*** Supplied records

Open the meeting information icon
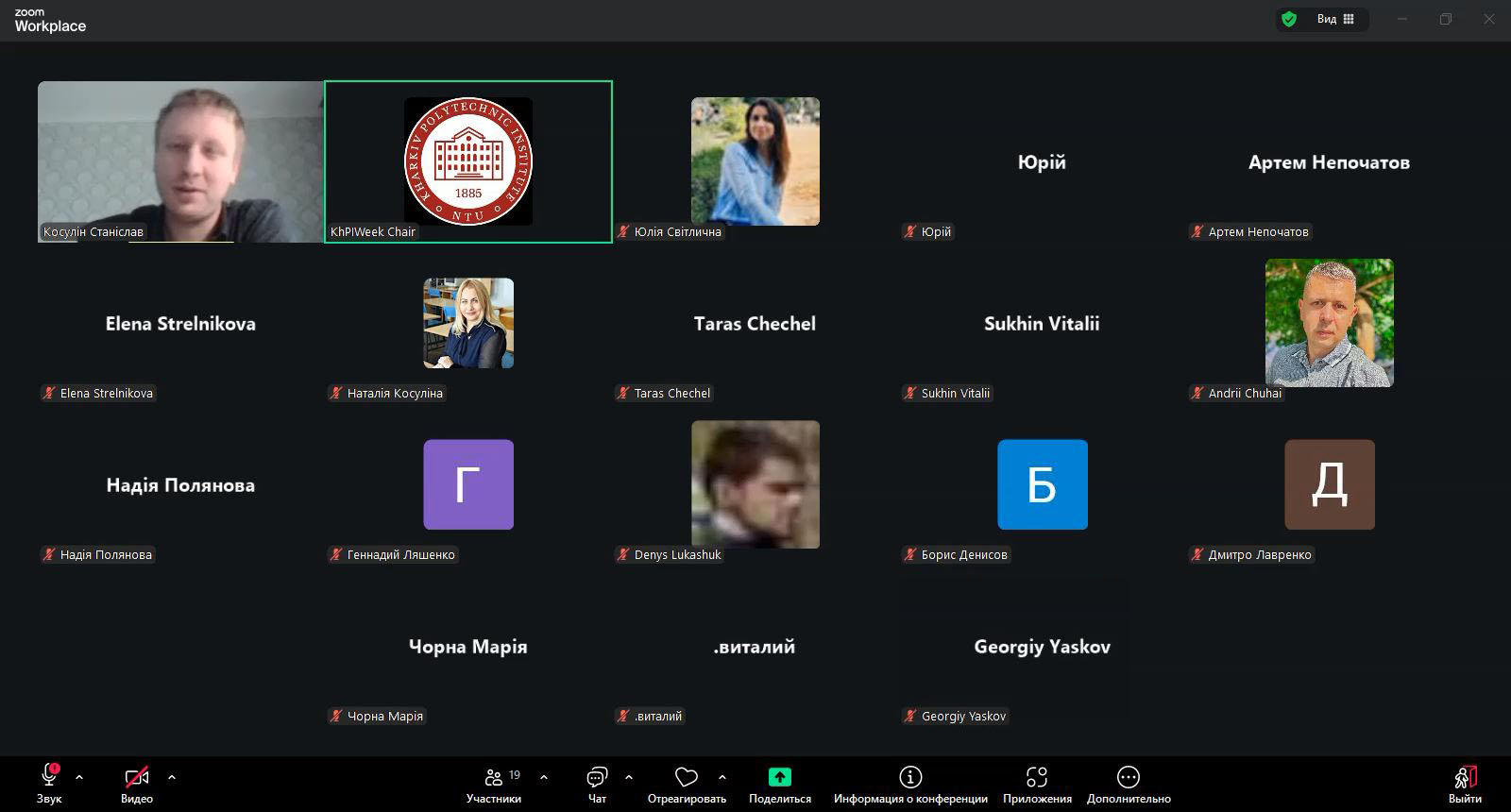Image resolution: width=1511 pixels, height=812 pixels. (x=910, y=777)
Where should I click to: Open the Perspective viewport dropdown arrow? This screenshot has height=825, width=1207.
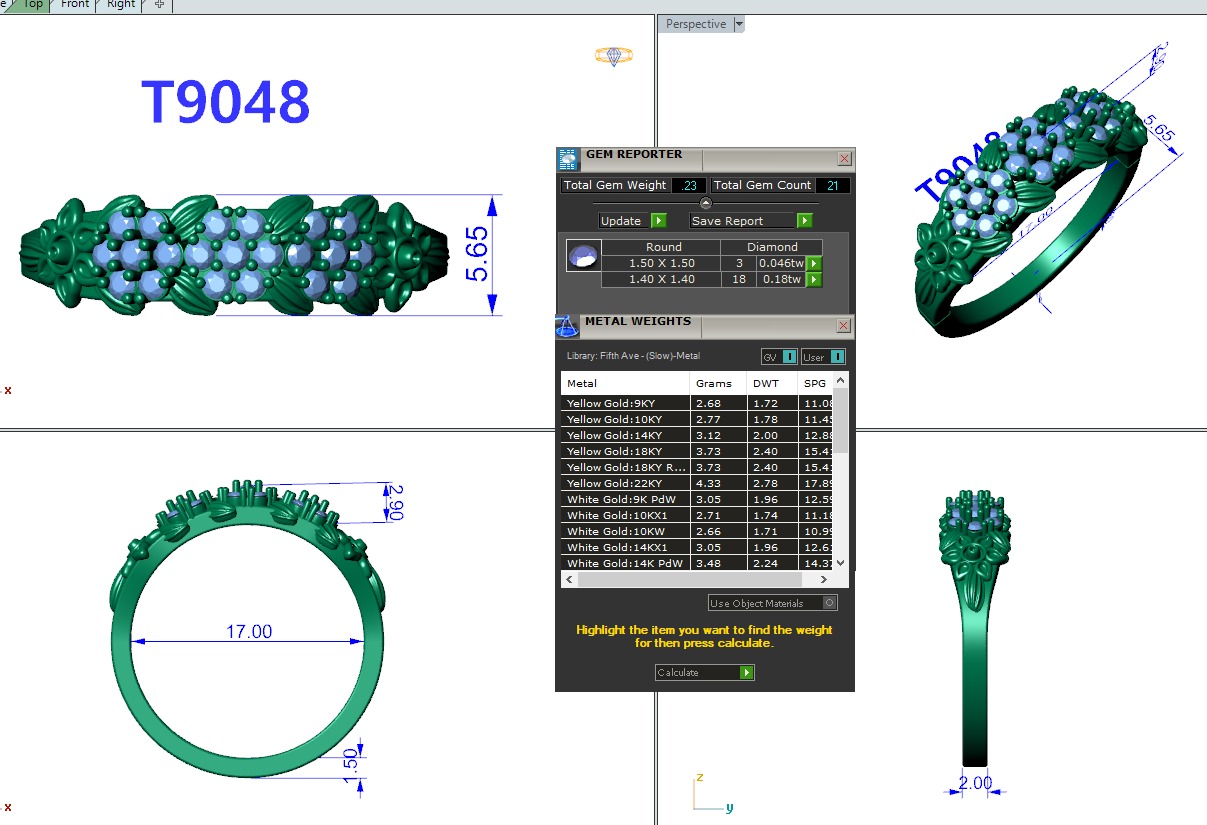tap(739, 24)
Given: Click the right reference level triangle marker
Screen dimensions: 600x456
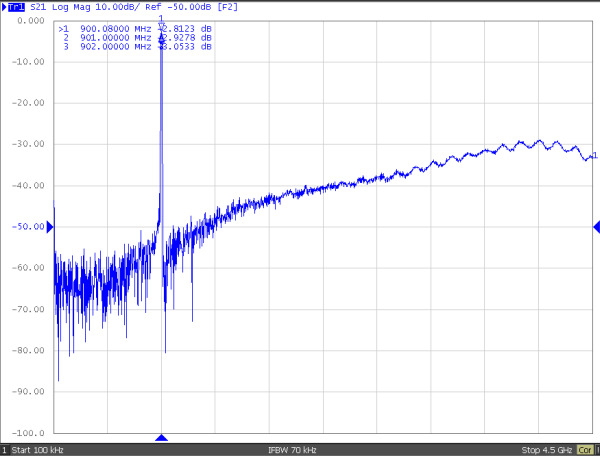Looking at the screenshot, I should click(x=596, y=227).
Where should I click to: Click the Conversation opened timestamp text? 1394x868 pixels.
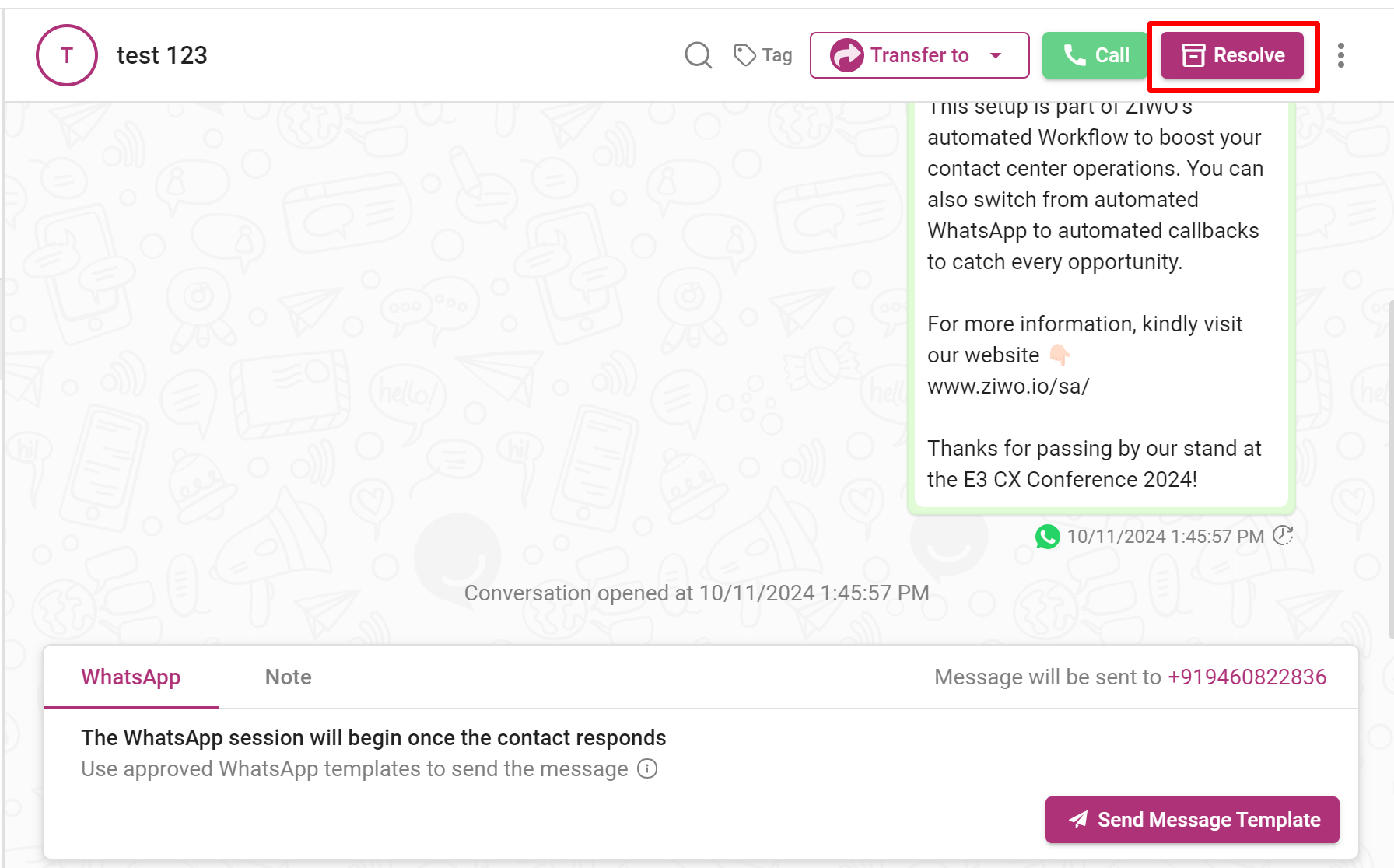tap(697, 593)

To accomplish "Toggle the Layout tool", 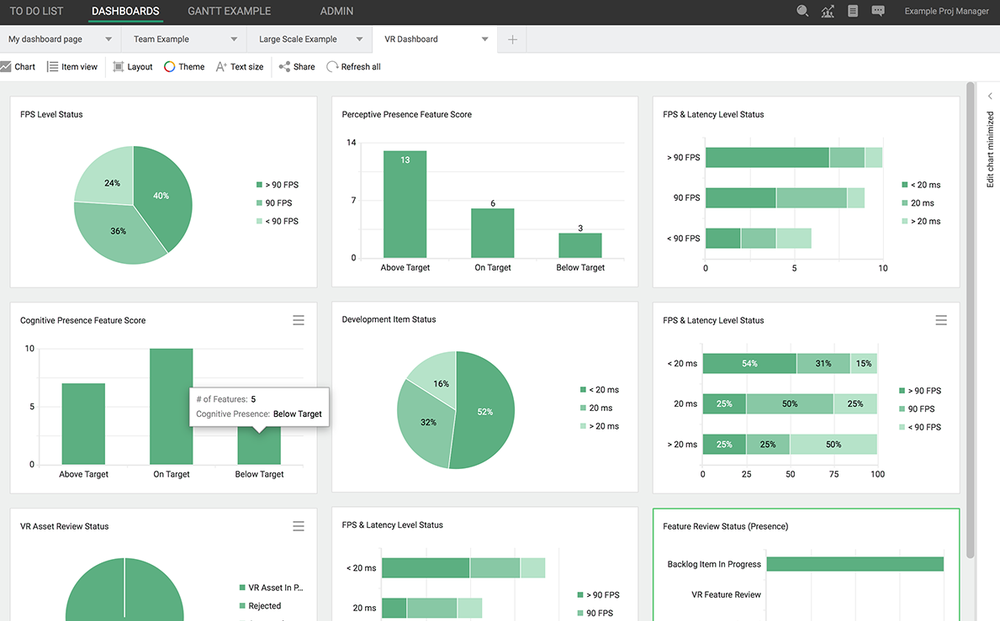I will point(131,66).
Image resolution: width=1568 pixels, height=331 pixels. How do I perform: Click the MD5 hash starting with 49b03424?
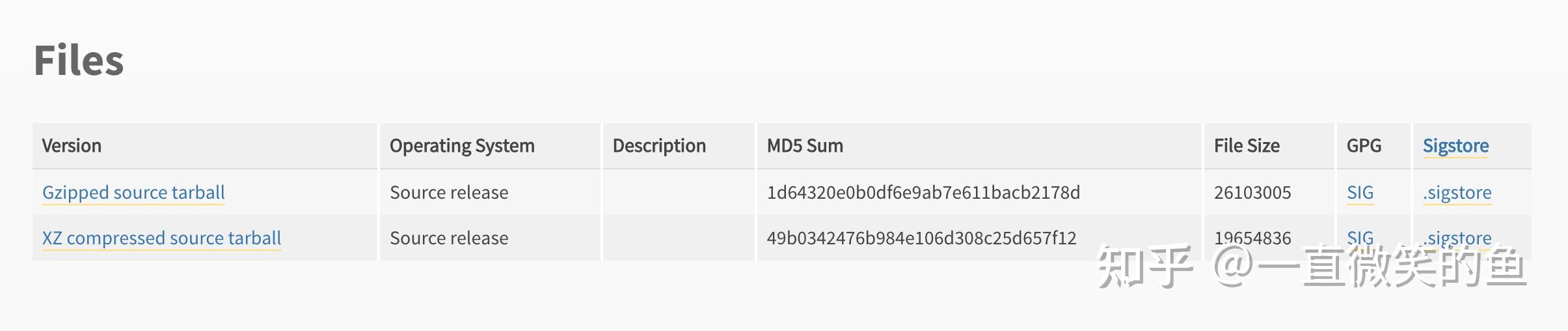921,238
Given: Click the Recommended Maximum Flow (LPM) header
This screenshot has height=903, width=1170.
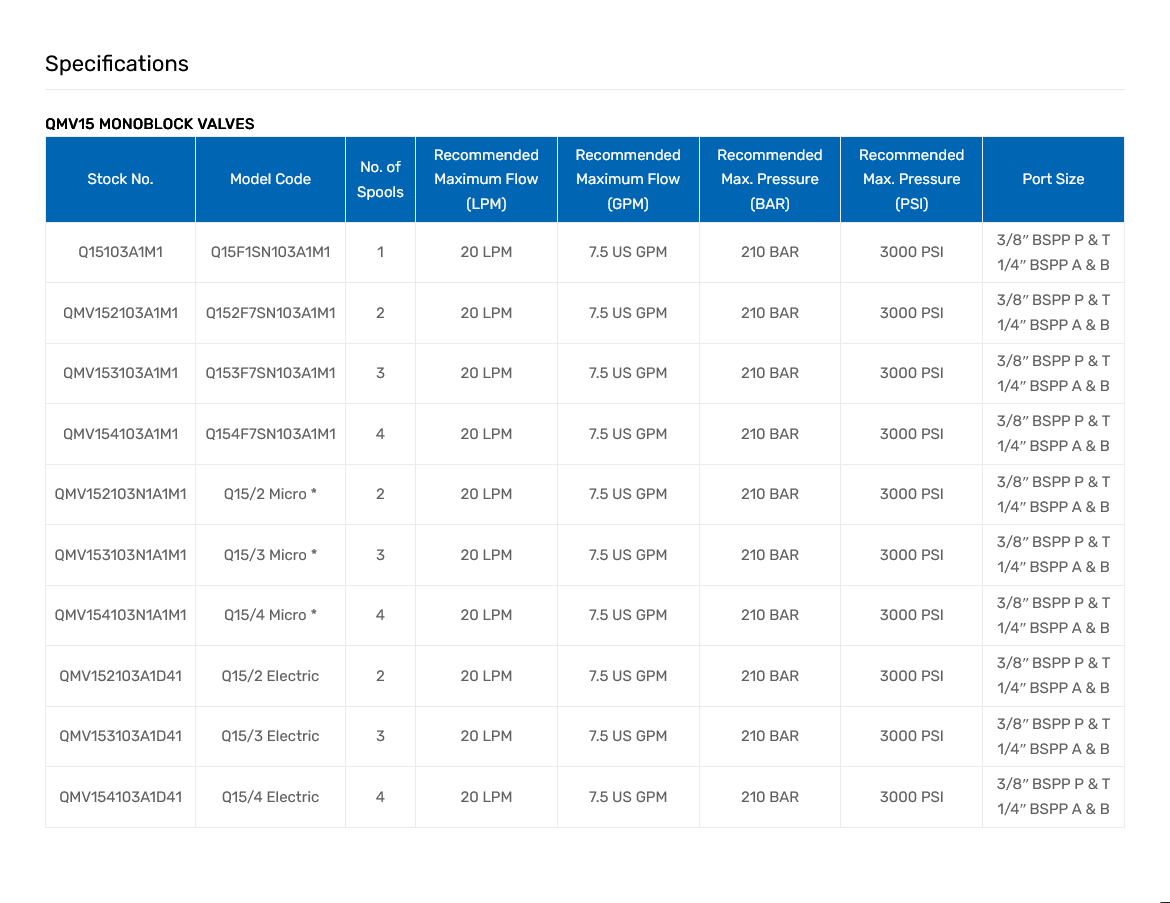Looking at the screenshot, I should pos(486,179).
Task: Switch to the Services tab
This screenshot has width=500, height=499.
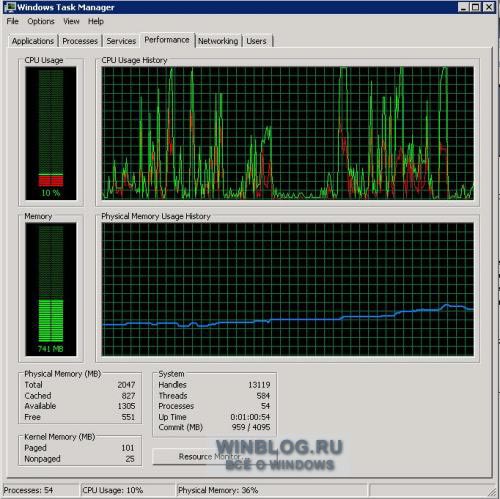Action: 121,41
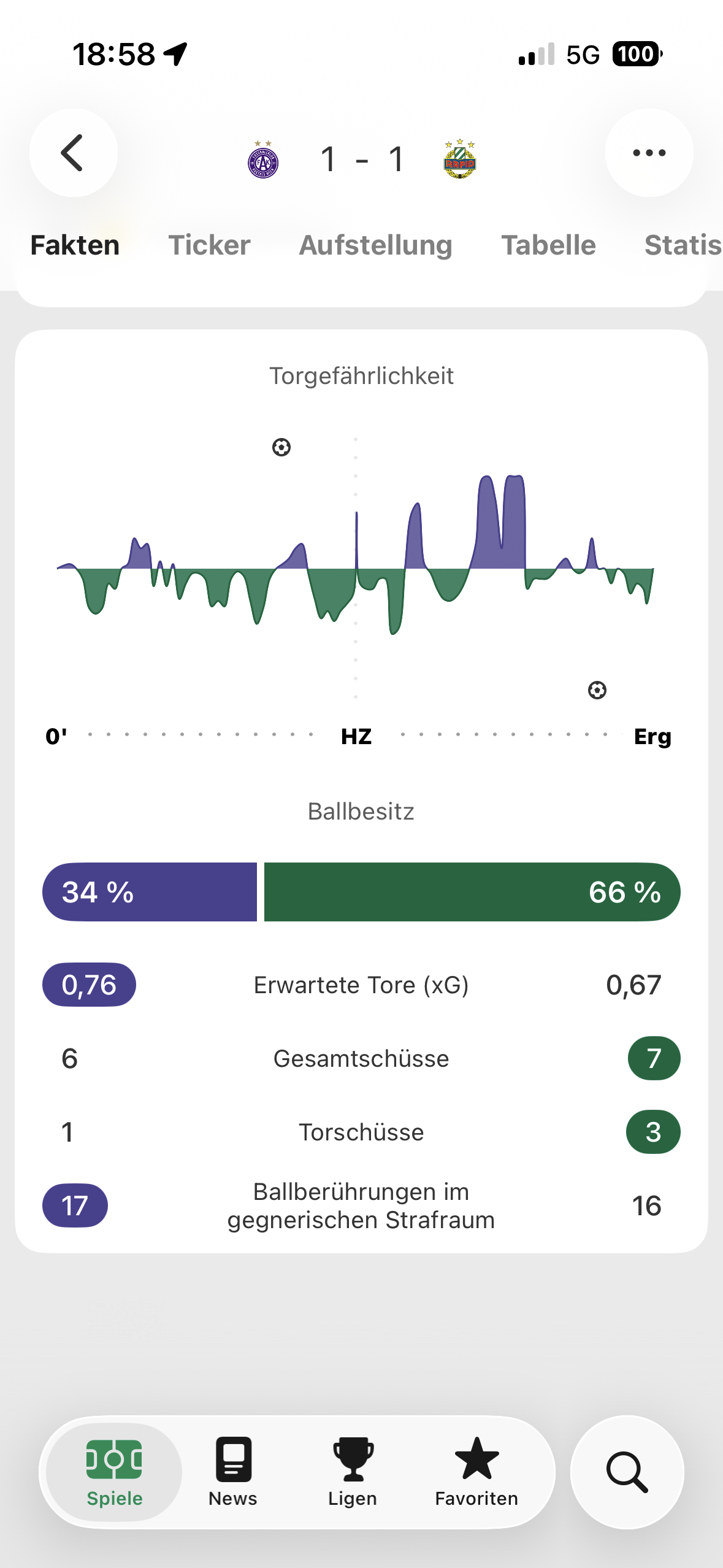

******

▶ [Work task]: Could you transcribe exactly the lines from the one with "Task: Switch to the Services tab" through the end of the data, both ends included, and nothing else, skipping the pictures?

▶ [Task solution]:
Task: Switch to the Services tab
This screenshot has width=500, height=499.
Action: 121,41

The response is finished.